**WHAT TO WORK ON**
Can you transcribe every record below exactly as it appears?

--------------------------------------------------

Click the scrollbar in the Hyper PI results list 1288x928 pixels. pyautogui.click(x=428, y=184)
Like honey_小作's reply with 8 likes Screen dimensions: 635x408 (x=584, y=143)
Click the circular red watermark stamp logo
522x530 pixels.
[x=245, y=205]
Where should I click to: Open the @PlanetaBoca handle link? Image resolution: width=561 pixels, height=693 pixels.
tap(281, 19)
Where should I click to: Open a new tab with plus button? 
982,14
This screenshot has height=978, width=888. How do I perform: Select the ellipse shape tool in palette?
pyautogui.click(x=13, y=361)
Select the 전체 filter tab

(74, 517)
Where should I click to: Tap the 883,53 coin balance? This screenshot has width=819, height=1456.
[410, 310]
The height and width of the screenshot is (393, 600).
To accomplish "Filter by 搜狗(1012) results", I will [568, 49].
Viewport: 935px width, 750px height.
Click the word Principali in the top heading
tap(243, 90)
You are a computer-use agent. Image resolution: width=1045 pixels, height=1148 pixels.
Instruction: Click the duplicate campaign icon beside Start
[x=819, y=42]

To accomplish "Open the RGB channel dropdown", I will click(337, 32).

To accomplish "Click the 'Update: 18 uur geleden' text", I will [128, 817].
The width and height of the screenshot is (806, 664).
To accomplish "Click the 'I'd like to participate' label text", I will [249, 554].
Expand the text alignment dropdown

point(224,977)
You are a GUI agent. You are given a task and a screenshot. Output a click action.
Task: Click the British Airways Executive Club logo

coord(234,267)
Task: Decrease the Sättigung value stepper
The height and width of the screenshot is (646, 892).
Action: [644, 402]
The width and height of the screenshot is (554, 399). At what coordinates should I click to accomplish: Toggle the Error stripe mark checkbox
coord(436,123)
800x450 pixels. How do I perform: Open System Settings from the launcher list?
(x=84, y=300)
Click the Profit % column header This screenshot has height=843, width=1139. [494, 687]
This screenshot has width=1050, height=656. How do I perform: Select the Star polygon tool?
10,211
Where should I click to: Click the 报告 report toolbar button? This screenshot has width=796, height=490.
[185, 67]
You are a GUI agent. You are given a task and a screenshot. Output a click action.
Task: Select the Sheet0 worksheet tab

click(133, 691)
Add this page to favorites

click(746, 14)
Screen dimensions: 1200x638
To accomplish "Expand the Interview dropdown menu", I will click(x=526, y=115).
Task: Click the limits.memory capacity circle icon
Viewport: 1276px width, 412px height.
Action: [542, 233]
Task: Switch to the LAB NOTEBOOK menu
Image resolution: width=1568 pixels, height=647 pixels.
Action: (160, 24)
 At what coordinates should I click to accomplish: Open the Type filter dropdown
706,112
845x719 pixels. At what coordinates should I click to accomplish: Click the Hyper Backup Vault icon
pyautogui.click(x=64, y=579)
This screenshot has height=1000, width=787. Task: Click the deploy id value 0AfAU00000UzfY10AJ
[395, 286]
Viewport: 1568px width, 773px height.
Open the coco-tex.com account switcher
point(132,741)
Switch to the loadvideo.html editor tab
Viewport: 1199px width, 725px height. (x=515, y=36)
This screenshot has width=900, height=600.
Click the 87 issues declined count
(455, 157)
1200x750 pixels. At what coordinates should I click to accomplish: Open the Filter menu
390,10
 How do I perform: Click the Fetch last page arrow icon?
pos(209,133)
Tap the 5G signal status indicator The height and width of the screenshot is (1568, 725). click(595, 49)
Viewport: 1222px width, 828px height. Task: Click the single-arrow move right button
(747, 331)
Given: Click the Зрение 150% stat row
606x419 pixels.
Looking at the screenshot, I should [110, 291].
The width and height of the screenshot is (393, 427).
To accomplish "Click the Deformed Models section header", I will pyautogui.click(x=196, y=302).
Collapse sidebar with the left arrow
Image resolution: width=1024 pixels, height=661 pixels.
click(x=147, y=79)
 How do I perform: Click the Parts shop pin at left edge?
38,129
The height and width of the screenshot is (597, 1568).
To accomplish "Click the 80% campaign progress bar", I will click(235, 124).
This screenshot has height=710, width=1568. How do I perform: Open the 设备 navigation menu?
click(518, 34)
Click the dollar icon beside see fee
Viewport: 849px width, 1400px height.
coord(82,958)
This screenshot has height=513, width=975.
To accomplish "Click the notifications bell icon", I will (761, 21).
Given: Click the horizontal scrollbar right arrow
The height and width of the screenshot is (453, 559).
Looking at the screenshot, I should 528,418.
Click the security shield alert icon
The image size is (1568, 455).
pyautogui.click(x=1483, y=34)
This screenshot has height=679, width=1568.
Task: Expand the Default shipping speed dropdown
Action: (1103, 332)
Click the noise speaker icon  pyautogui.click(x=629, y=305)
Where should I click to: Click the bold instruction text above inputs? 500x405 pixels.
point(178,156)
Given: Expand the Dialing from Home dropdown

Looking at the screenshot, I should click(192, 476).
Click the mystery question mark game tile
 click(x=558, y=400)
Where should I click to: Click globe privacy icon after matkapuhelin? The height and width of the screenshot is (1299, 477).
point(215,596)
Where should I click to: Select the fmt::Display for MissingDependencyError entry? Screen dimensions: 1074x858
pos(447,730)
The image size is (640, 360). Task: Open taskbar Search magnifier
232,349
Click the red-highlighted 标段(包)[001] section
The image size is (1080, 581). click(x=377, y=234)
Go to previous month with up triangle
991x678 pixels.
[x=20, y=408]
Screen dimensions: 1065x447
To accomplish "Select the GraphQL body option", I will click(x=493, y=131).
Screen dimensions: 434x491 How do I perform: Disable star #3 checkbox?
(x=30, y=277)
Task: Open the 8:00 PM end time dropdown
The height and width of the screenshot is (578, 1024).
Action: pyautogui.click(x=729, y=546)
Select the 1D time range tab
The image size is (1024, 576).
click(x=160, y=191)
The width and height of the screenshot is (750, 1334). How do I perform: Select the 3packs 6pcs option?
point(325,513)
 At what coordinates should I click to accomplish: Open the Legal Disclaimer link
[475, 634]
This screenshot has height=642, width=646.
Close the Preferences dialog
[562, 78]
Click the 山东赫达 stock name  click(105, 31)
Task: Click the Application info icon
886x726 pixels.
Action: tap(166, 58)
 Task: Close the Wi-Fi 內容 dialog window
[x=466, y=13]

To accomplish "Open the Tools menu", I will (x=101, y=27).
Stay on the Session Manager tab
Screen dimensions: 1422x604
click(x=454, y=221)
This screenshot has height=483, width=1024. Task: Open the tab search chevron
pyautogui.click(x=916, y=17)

--------------------------------------------------

**THE ANSWER**
Click the scrollbar in the Hyper PI results list 1288x928 pixels. pyautogui.click(x=428, y=184)
Like honey_小作's reply with 8 likes Screen dimensions: 635x408 (x=584, y=143)
Click the circular red watermark stamp logo
522x530 pixels.
[x=245, y=205]
Where should I click to: Open the @PlanetaBoca handle link? Image resolution: width=561 pixels, height=693 pixels.
tap(281, 19)
Where should I click to: Open a new tab with plus button? 
982,14
This screenshot has height=978, width=888. How do I perform: Select the ellipse shape tool in palette?
pyautogui.click(x=13, y=361)
Select the 전체 filter tab

(74, 517)
Where should I click to: Tap the 883,53 coin balance? This screenshot has width=819, height=1456.
[410, 310]
The height and width of the screenshot is (393, 600).
To accomplish "Filter by 搜狗(1012) results", I will [568, 49].
Viewport: 935px width, 750px height.
Click the word Principali in the top heading
tap(243, 90)
You are a computer-use agent. Image resolution: width=1045 pixels, height=1148 pixels.
Instruction: Click the duplicate campaign icon beside Start
[x=819, y=42]

To accomplish "Open the RGB channel dropdown", I will click(337, 32).

To accomplish "Click the 'Update: 18 uur geleden' text", I will [128, 817].
The width and height of the screenshot is (806, 664).
To accomplish "Click the 'I'd like to participate' label text", I will [249, 554].
Expand the text alignment dropdown

point(224,977)
You are a GUI agent. You are given a task and a screenshot. Output a click action.
Task: Click the British Airways Executive Club logo

coord(234,267)
Task: Decrease the Sättigung value stepper
The height and width of the screenshot is (646, 892).
Action: [644, 402]
The width and height of the screenshot is (554, 399). At what coordinates should I click to accomplish: Toggle the Error stripe mark checkbox
coord(436,123)
800x450 pixels. How do I perform: Open System Settings from the launcher list?
(x=84, y=300)
Click the Profit % column header This screenshot has height=843, width=1139. [494, 687]
This screenshot has width=1050, height=656. How do I perform: Select the Star polygon tool?
10,211
Where should I click to: Click the 报告 report toolbar button? This screenshot has width=796, height=490.
[185, 67]
You are a GUI agent. You are given a task and a screenshot. Output a click action.
Task: Select the Sheet0 worksheet tab

click(133, 691)
Add this page to favorites

click(746, 14)
Screen dimensions: 1200x638
To accomplish "Expand the Interview dropdown menu", I will click(x=526, y=115).
Task: Click the limits.memory capacity circle icon
Viewport: 1276px width, 412px height.
Action: [542, 233]
Task: Switch to the LAB NOTEBOOK menu
Image resolution: width=1568 pixels, height=647 pixels.
Action: (160, 24)
 At what coordinates should I click to accomplish: Open the Type filter dropdown
706,112
845x719 pixels. At what coordinates should I click to accomplish: Click the Hyper Backup Vault icon
pyautogui.click(x=64, y=579)
This screenshot has height=1000, width=787. Task: Click the deploy id value 0AfAU00000UzfY10AJ
[395, 286]
Viewport: 1568px width, 773px height.
Open the coco-tex.com account switcher
point(132,741)
Switch to the loadvideo.html editor tab
Viewport: 1199px width, 725px height. (x=515, y=36)
This screenshot has width=900, height=600.
Click the 87 issues declined count
(455, 157)
1200x750 pixels. At what coordinates should I click to accomplish: Open the Filter menu
390,10
 How do I perform: Click the Fetch last page arrow icon?
pos(209,133)
Tap the 5G signal status indicator The height and width of the screenshot is (1568, 725). click(595, 49)
Viewport: 1222px width, 828px height. Task: Click the single-arrow move right button
(747, 331)
Given: Click the Зрение 150% stat row
606x419 pixels.
Looking at the screenshot, I should [110, 291].
The width and height of the screenshot is (393, 427).
To accomplish "Click the Deformed Models section header", I will pyautogui.click(x=196, y=302).
Collapse sidebar with the left arrow
Image resolution: width=1024 pixels, height=661 pixels.
click(x=147, y=79)
 How do I perform: Click the Parts shop pin at left edge?
38,129
The height and width of the screenshot is (597, 1568).
To accomplish "Click the 80% campaign progress bar", I will click(235, 124).
This screenshot has height=710, width=1568. How do I perform: Open the 设备 navigation menu?
click(518, 34)
Click the dollar icon beside see fee
Viewport: 849px width, 1400px height.
coord(82,958)
This screenshot has height=513, width=975.
To accomplish "Click the notifications bell icon", I will (761, 21).
Given: Click the horizontal scrollbar right arrow
The height and width of the screenshot is (453, 559).
Looking at the screenshot, I should 528,418.
Click the security shield alert icon
The image size is (1568, 455).
pyautogui.click(x=1483, y=34)
This screenshot has height=679, width=1568.
Task: Expand the Default shipping speed dropdown
Action: (1103, 332)
Click the noise speaker icon  pyautogui.click(x=629, y=305)
Where should I click to: Click the bold instruction text above inputs? 500x405 pixels.
point(178,156)
Given: Expand the Dialing from Home dropdown

Looking at the screenshot, I should click(192, 476).
Click the mystery question mark game tile
 click(x=558, y=400)
Where should I click to: Click globe privacy icon after matkapuhelin? The height and width of the screenshot is (1299, 477).
point(215,596)
Where should I click to: Select the fmt::Display for MissingDependencyError entry? Screen dimensions: 1074x858
pos(447,730)
The image size is (640, 360). Task: Open taskbar Search magnifier
232,349
Click the red-highlighted 标段(包)[001] section
The image size is (1080, 581). click(x=377, y=234)
Go to previous month with up triangle
991x678 pixels.
[x=20, y=408]
Screen dimensions: 1065x447
To accomplish "Select the GraphQL body option", I will click(x=493, y=131).
Screen dimensions: 434x491 How do I perform: Disable star #3 checkbox?
(x=30, y=277)
Task: Open the 8:00 PM end time dropdown
The height and width of the screenshot is (578, 1024).
Action: pyautogui.click(x=729, y=546)
Select the 1D time range tab
The image size is (1024, 576).
click(x=160, y=191)
The width and height of the screenshot is (750, 1334). How do I perform: Select the 3packs 6pcs option?
point(325,513)
 At what coordinates should I click to accomplish: Open the Legal Disclaimer link
[475, 634]
This screenshot has height=642, width=646.
Close the Preferences dialog
[562, 78]
Click the 山东赫达 stock name  click(105, 31)
Task: Click the Application info icon
886x726 pixels.
Action: tap(166, 58)
 Task: Close the Wi-Fi 內容 dialog window
[x=466, y=13]

To accomplish "Open the Tools menu", I will (x=101, y=27).
Stay on the Session Manager tab
Screen dimensions: 1422x604
click(x=454, y=221)
This screenshot has height=483, width=1024. Task: Open the tab search chevron
pyautogui.click(x=916, y=17)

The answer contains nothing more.